An improvement in the liquidity situation is visible as also an increased inflow into mutual funds this month, a top mutual funds industry official said today.
"There has been an improvement in liquidity. There is (also) an increased inflow into mutual funds," Association of Mutual Funds in India (AMFI) Chairman, A P Kurian, told reporters on the sidelines of a conference here.
The recent measures taken by the Reserve Bank to ease the liquidity crunch in the system have helped the mutual funds industry, he said.
"In the month of October, we (the mutual funds industry) faced redemption pressures," Kurian said, adding that thanks to the special repo window provided by the RBI, the situation has now improved.
The apex bank has cut its cash reserve ratio by 3.5% and repo rate by 1.5% since October, thereby considerably easing liquidity pressure in the system.

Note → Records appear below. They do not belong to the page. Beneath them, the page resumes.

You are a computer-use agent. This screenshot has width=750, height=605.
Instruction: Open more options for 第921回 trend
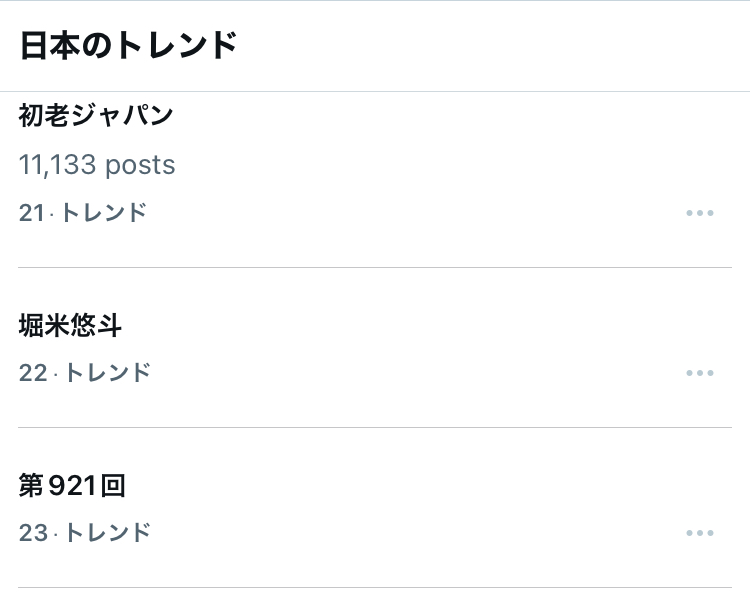pyautogui.click(x=700, y=533)
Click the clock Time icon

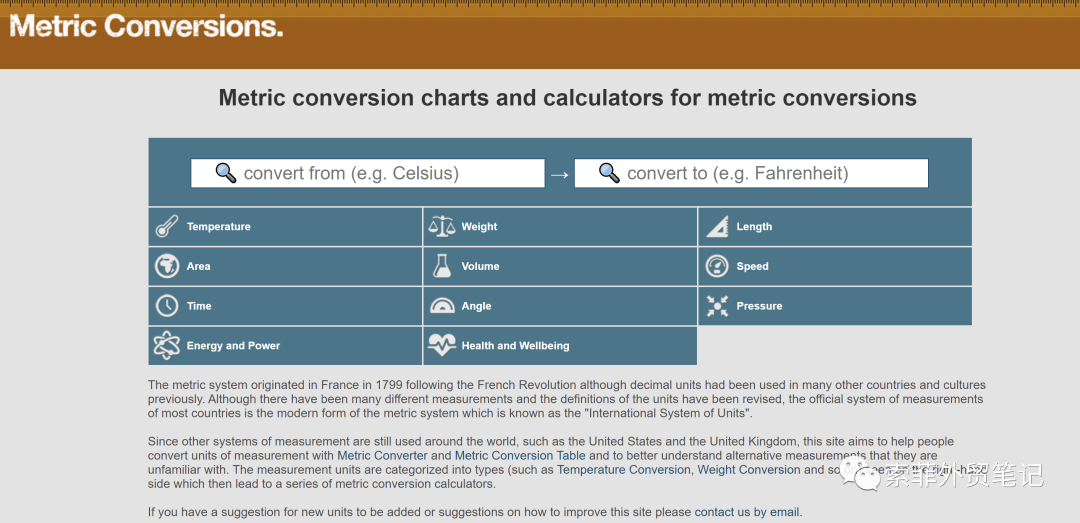pos(167,306)
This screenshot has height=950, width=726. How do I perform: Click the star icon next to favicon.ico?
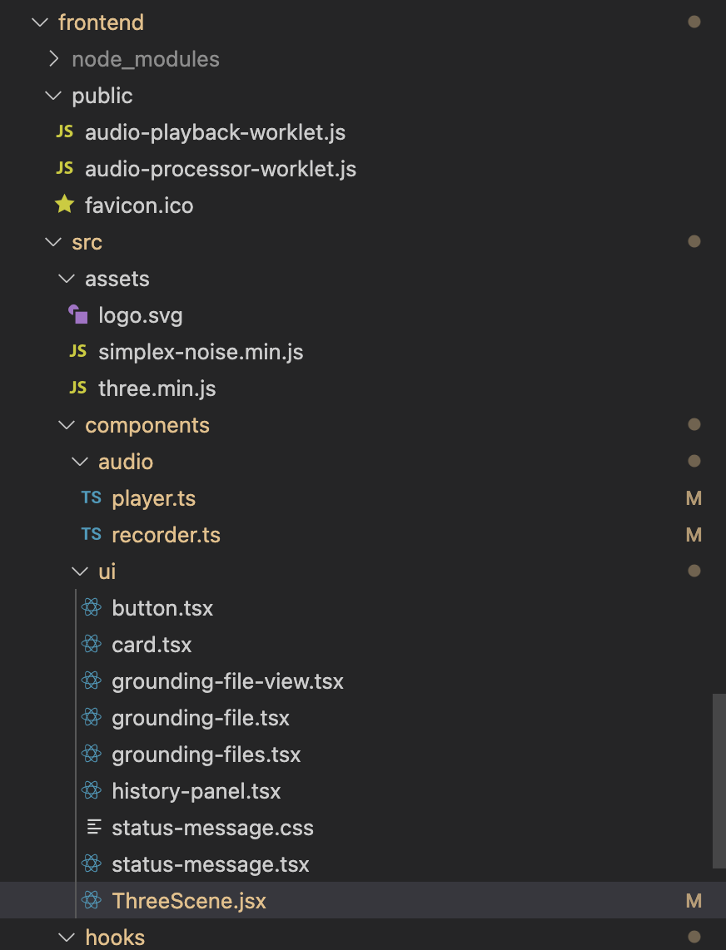coord(65,205)
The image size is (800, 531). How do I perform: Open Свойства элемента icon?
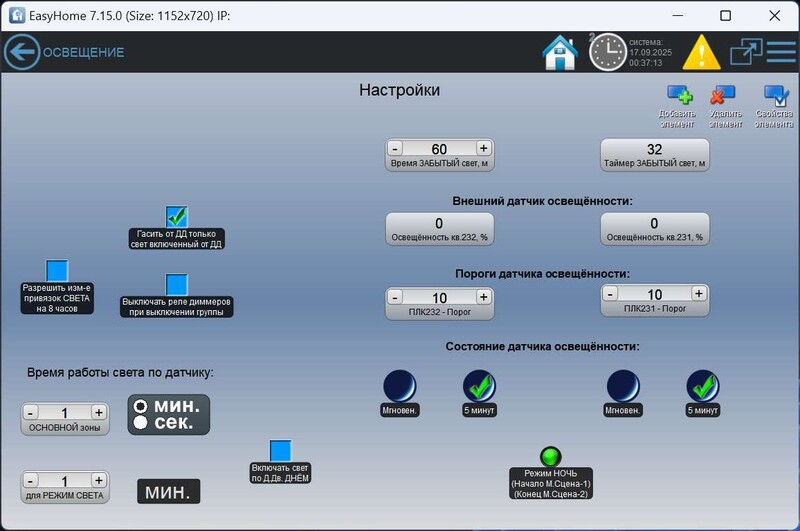point(775,96)
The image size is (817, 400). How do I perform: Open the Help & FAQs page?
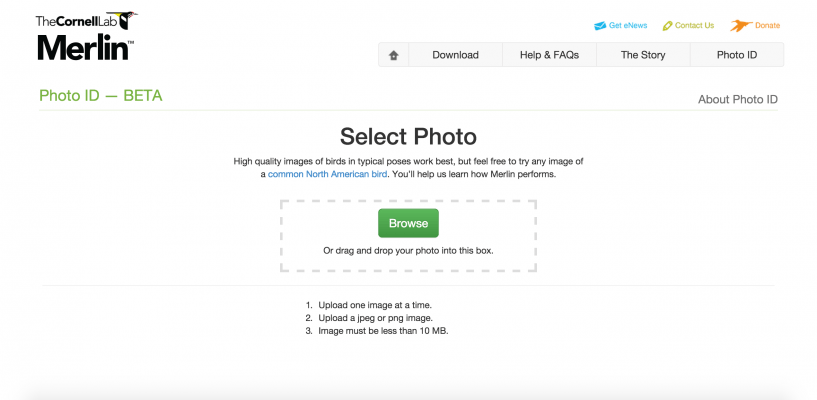point(549,55)
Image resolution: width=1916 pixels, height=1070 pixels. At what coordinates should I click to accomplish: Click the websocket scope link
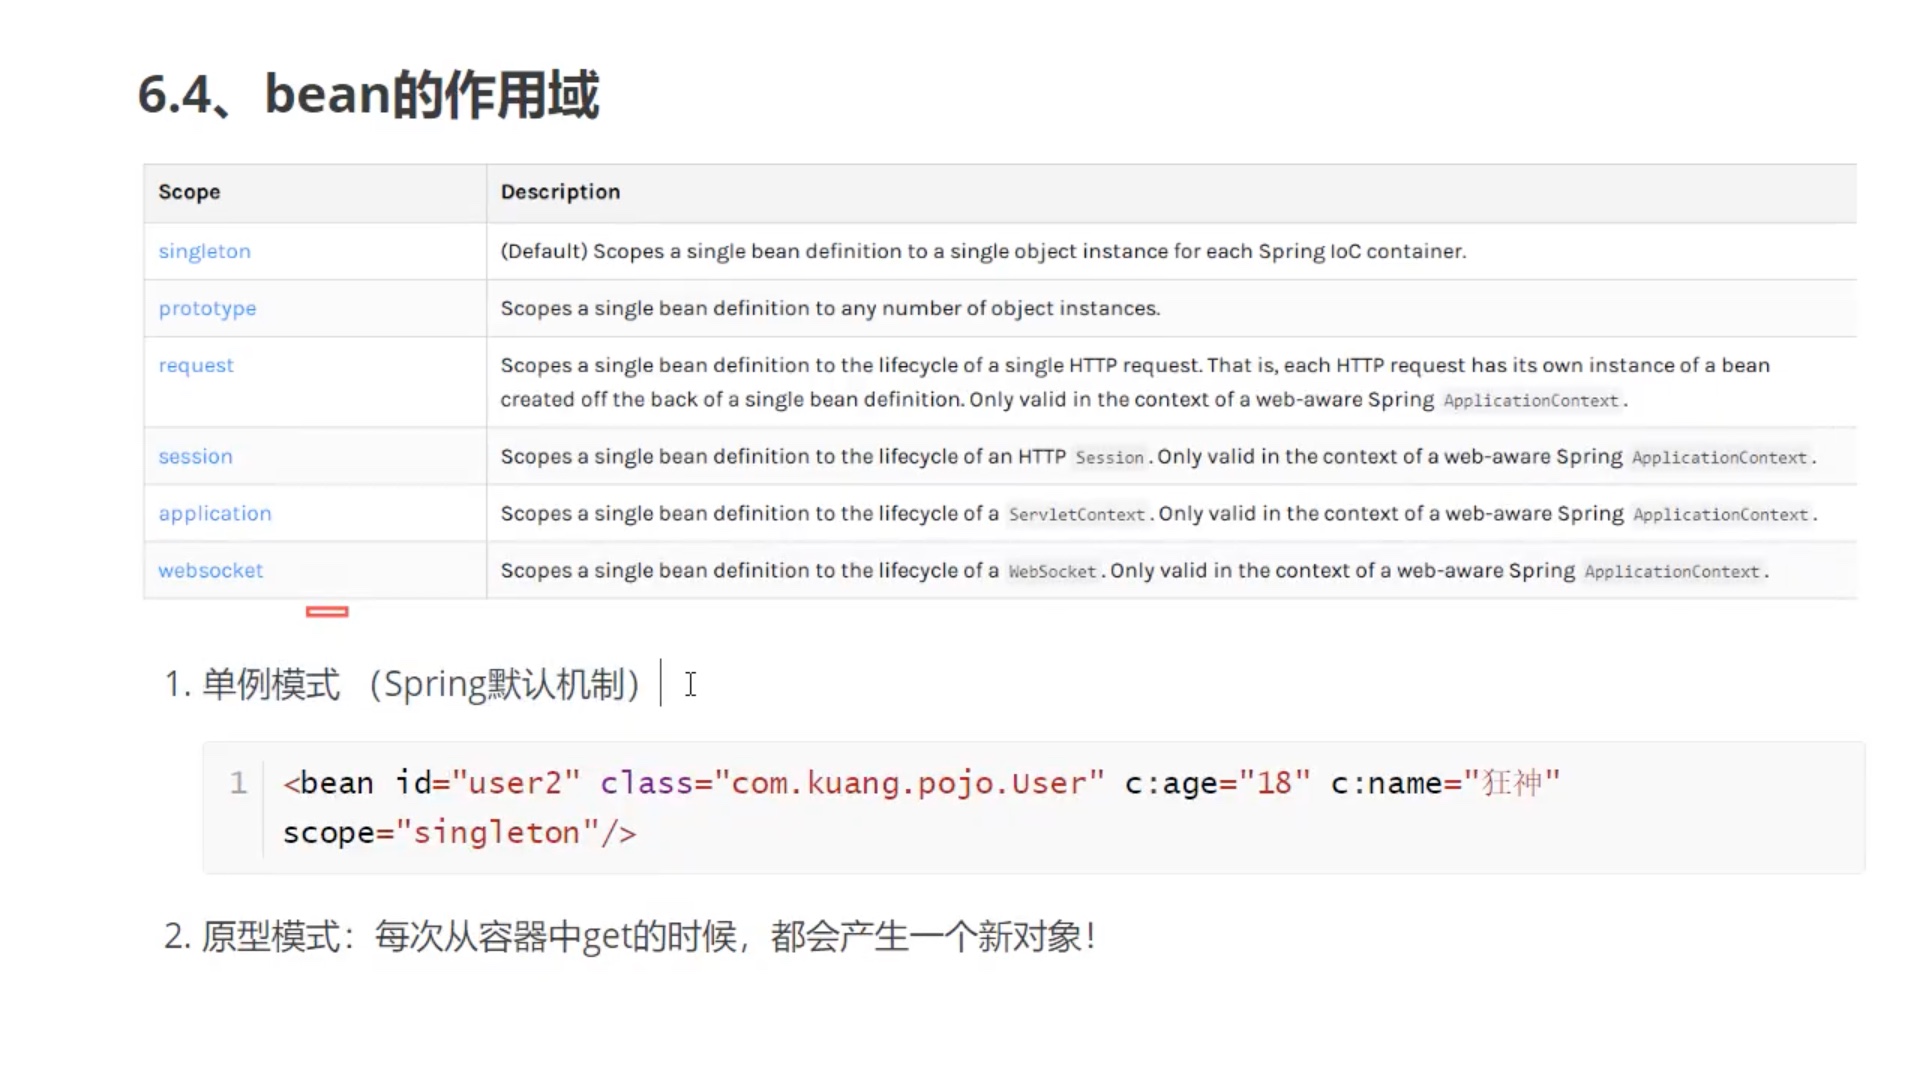click(210, 570)
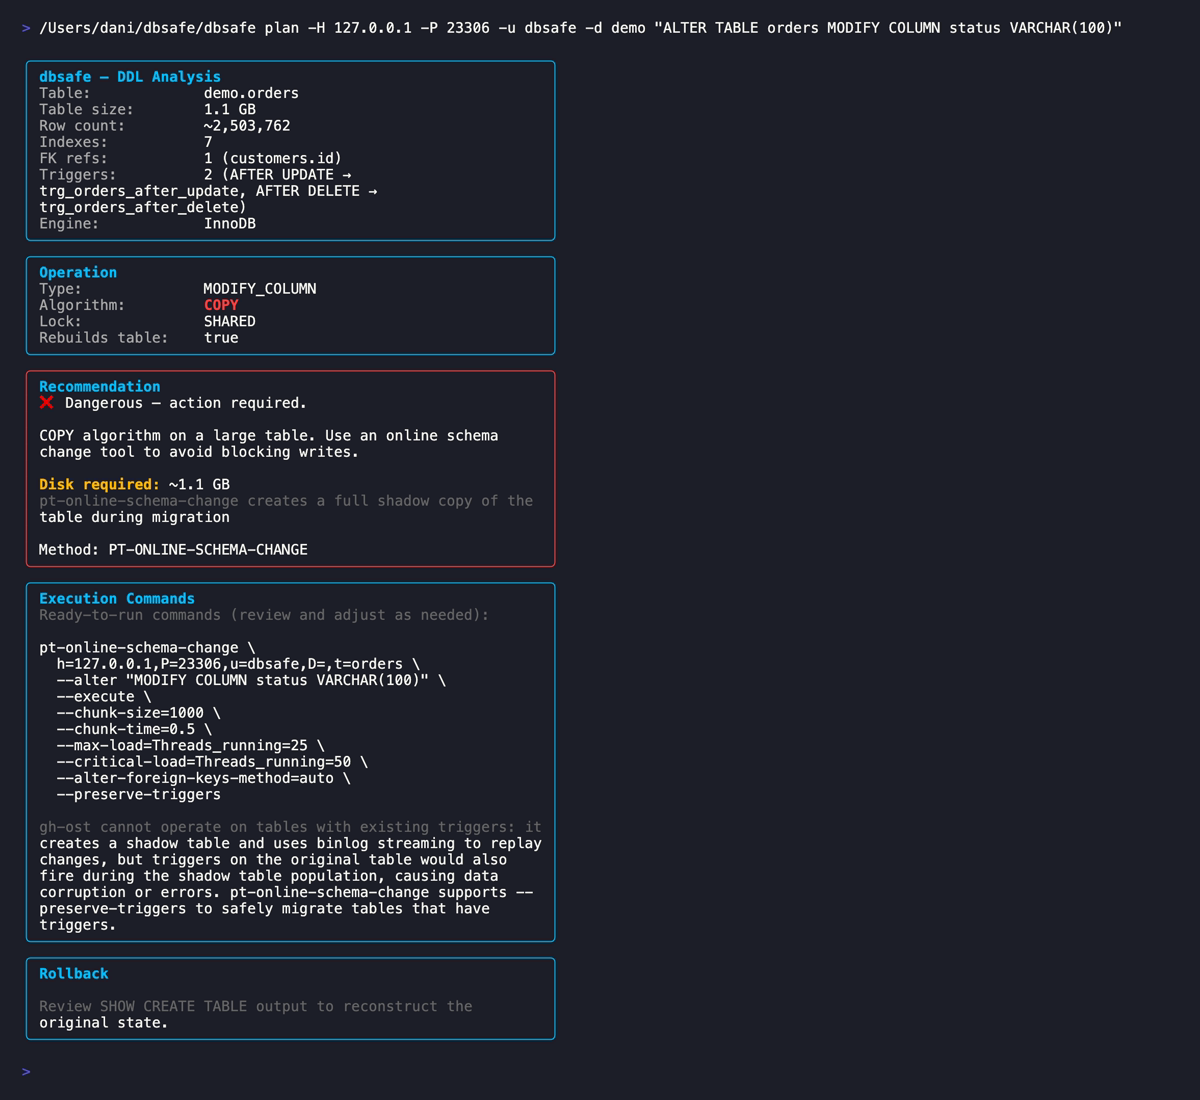This screenshot has height=1100, width=1200.
Task: Click the gh-ost explanation paragraph
Action: pyautogui.click(x=290, y=875)
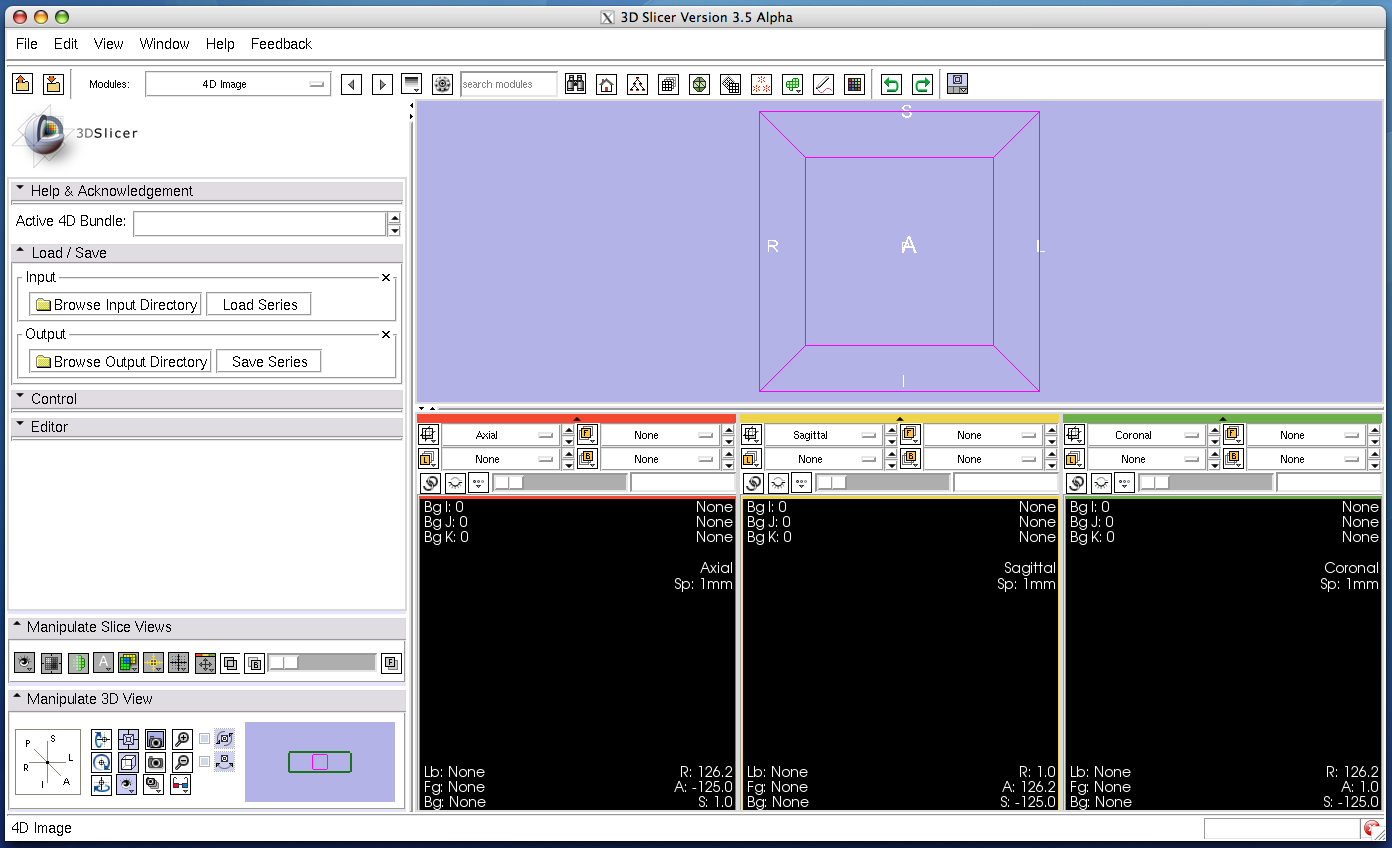Click the green undo arrow icon
Screen dimensions: 1392x848
coord(891,85)
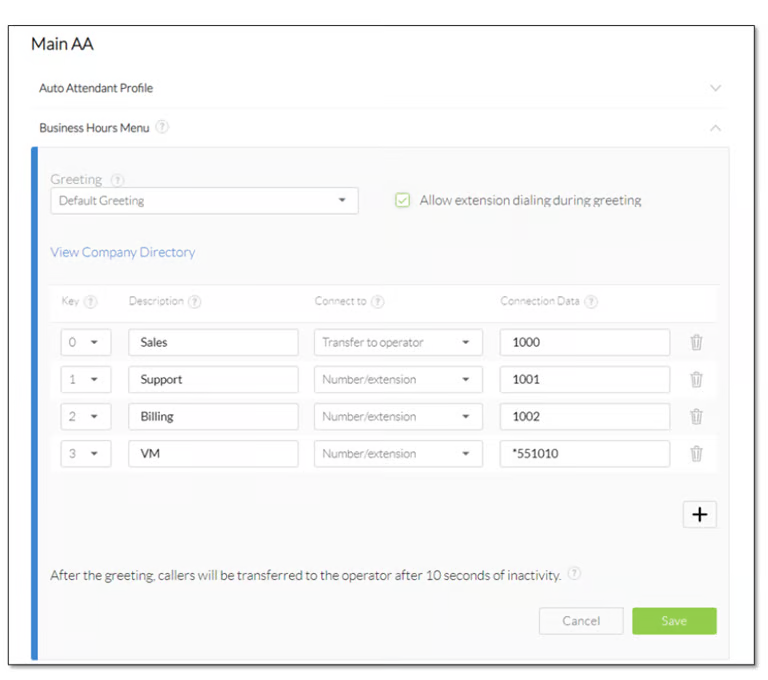The width and height of the screenshot is (768, 680).
Task: Remove the Billing row with trash icon
Action: tap(696, 416)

The concerted efforts by the authorities have helped in bringing down interest rates from nine per cent to 7.5%.
"Consequently, funds are now able to borrow at lower interest rates. Initially, funds were borrowing at 14-18% but now due to intervention by the Government, RBI and the Indian Banks Association, most public sector banks are ready to lend money to mutual funds," Kurian said.
Besides, they have also reduced interest rates to 10.5-11% "which is a very welcome development," he said.